Так прошло около двух недель. И вот я узнал в диспетчерской, что на «Элефантину» прилетел Борг. И еще я узнал, что он привез что-то новое для испытания.

Мне пришлось долго слоняться по коридору возле кабинета начальника «Элефантины» в ожидании Борга. Он прочно засел у главного инженера.

Меня слегка знобило. Ну что он не выходит из кабинета? Чаи они, что ли, там распивают?

Наконец-то! Я сделал вид, что просто иду мимо. Случайная встреча.

— Здравствуй, старший. Где твое одеяло?

Борг одобрительно хмыкнул.

— Здравствуй, пилот. Стоишь на профилактике?

— Да. — Я сунул руки в карманы и придал лицу выражение, которое можно было определить как скучающее. — Загораю. Бумажки подписываю.

— Тоже дело, — сказал Борг, — Ты вроде похудел немного, а?

— Нет, вес у меня прежний.

— Ну, очень рад. Ты в какую сторону? Туда? А я сюда. Будь здоров, пилот.

Поговорили в общем.

Прошли условные сутки. Я лежал без сна в каюте. Робин сладко спал на своем диване. Кто умеет спать — так это Робин. Впрочем, если требуется, он с такой же легкостью обходится без сна. Идеальное качество для пилота.
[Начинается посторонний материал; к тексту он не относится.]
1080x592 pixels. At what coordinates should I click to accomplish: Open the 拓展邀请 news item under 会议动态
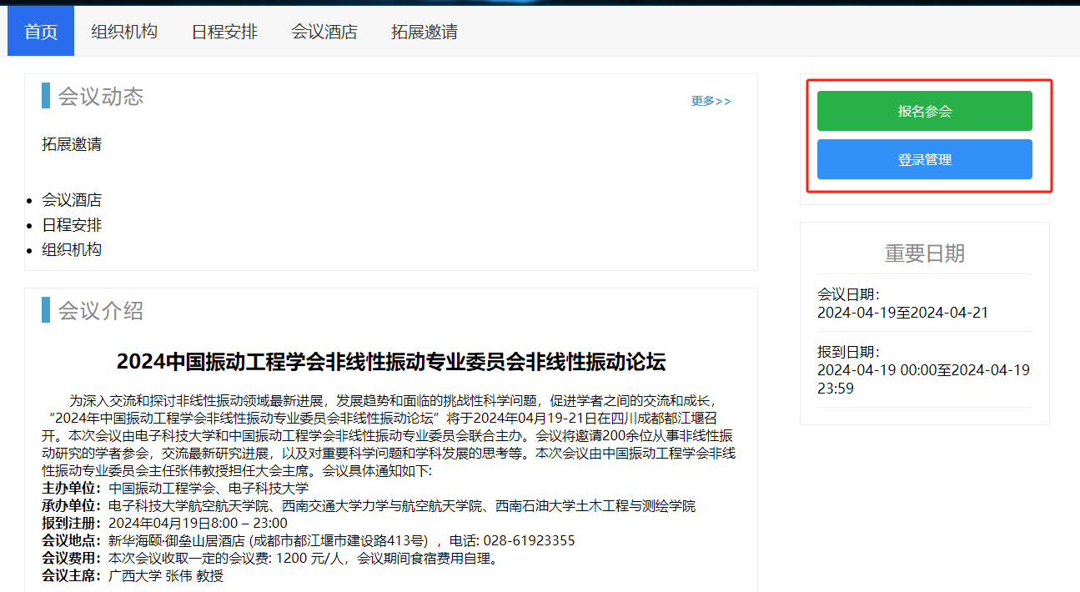point(72,144)
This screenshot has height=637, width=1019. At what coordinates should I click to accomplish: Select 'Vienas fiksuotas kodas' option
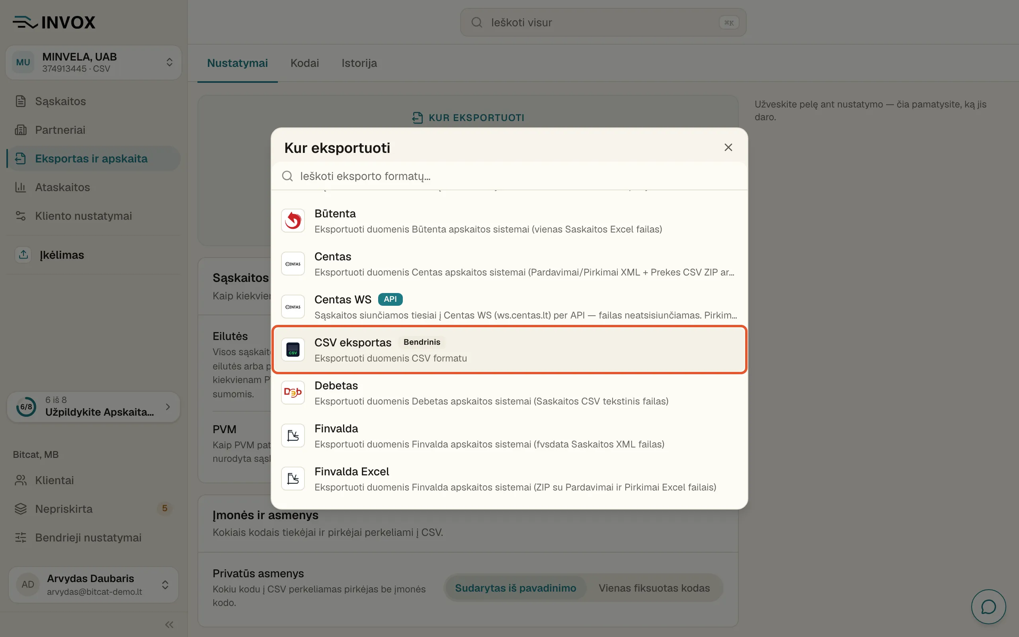[654, 588]
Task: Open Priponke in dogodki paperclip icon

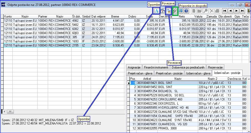Action: 175,11
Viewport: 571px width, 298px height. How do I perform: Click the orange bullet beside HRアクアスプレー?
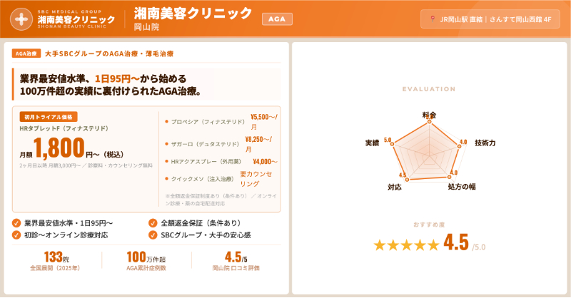(166, 162)
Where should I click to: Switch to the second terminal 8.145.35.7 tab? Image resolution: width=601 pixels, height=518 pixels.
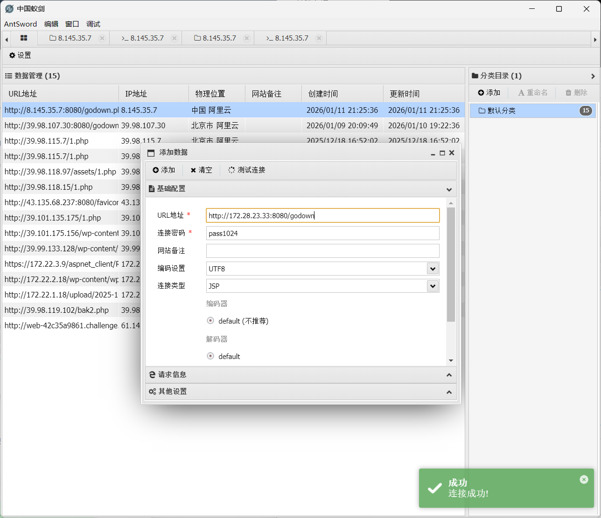[287, 38]
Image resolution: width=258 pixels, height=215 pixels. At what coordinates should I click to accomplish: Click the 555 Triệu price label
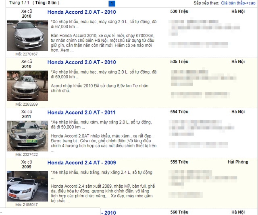(179, 162)
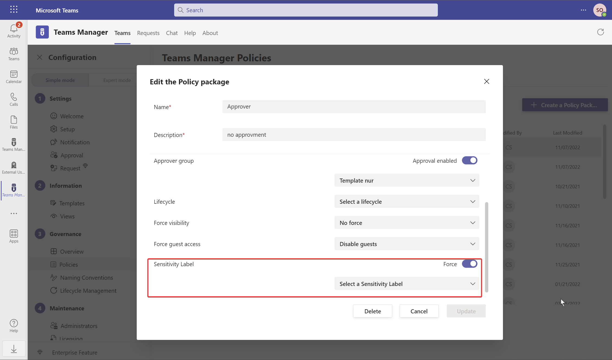Screen dimensions: 612x360
Task: Expand the Template nur dropdown
Action: pyautogui.click(x=407, y=180)
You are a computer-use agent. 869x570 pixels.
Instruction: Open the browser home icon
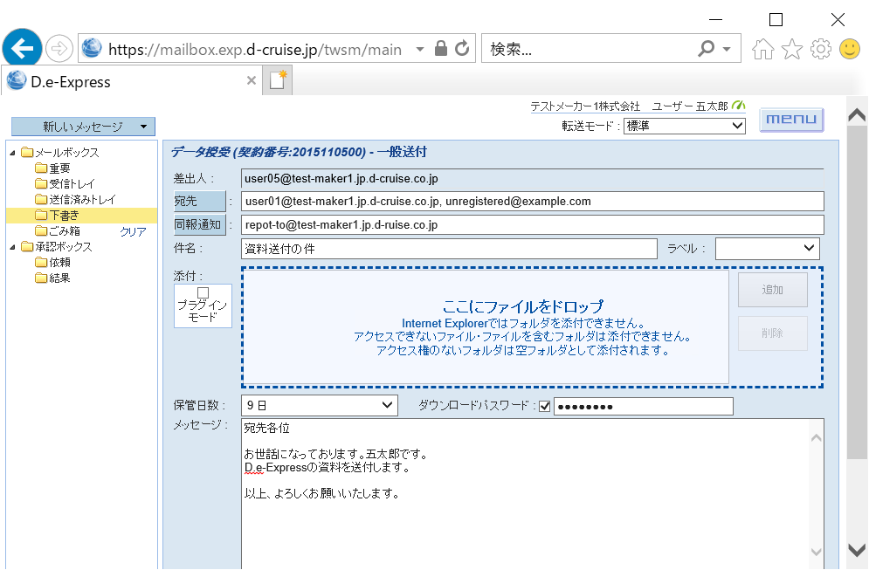click(762, 49)
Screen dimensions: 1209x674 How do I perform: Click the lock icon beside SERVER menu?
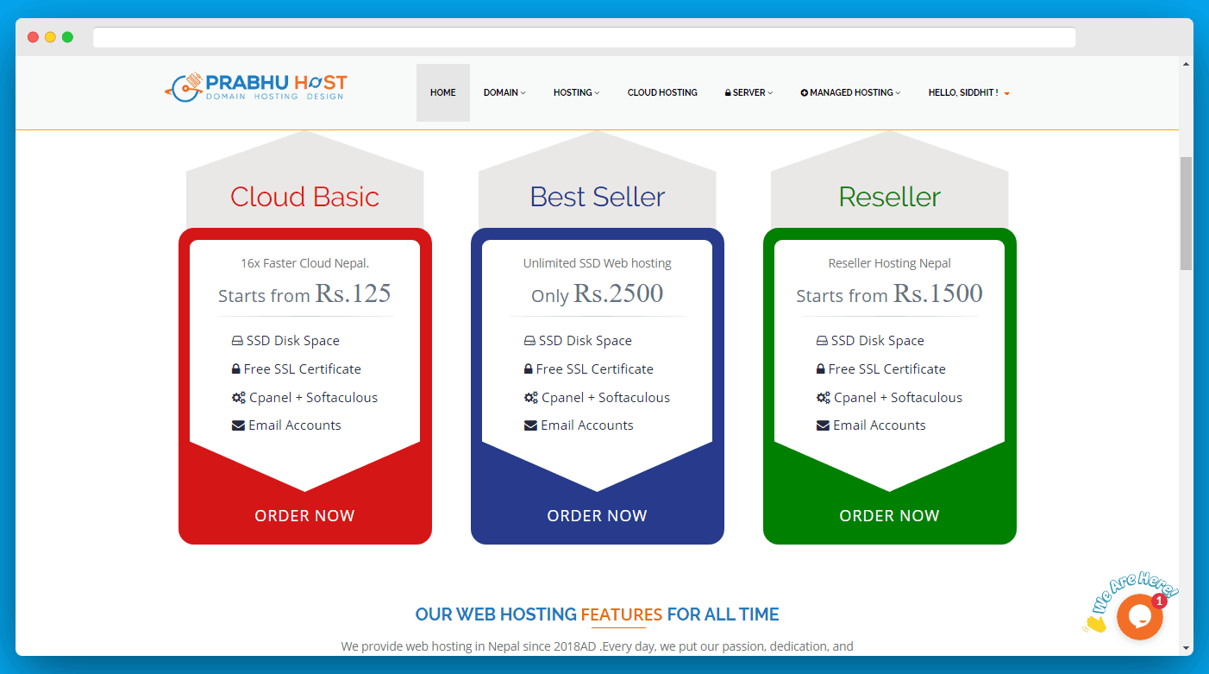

Я лежал без сна и думал, думал. Пока я проявляю выдержку, Борг может выбрать для испытания другой корабль, другого пилота. Мало ли их тут, на «Элефантине»? Вот что беспокоило меня более всего.

Коротко и мягко пророкотал инфор. Мы с Робином вскочили одновременно, но я первым оказался у аппарата.

— Улисс? — услышал я хрипловатый голос Борга. — Ты, наверное, спал?

— Нет… ничего…

— Извини, что разбудил. У меня не оказалось другого времени, а нужно срочно поговорить. Можешь прийти?

— Да.

— Ну, быстренько. Сектор шесть, каюта восемьдесят семь.

Я бежал не останавливаясь. Перед каютой Борга постоял немного, чтобы отдышаться и совладать со своим лицом.

Борг сидел за столом и покручивал карманный вычислитель. Увидев меня, он встал, плотный, коренастый, с белокурыми завитками, будто приклеенными к мощному черепу.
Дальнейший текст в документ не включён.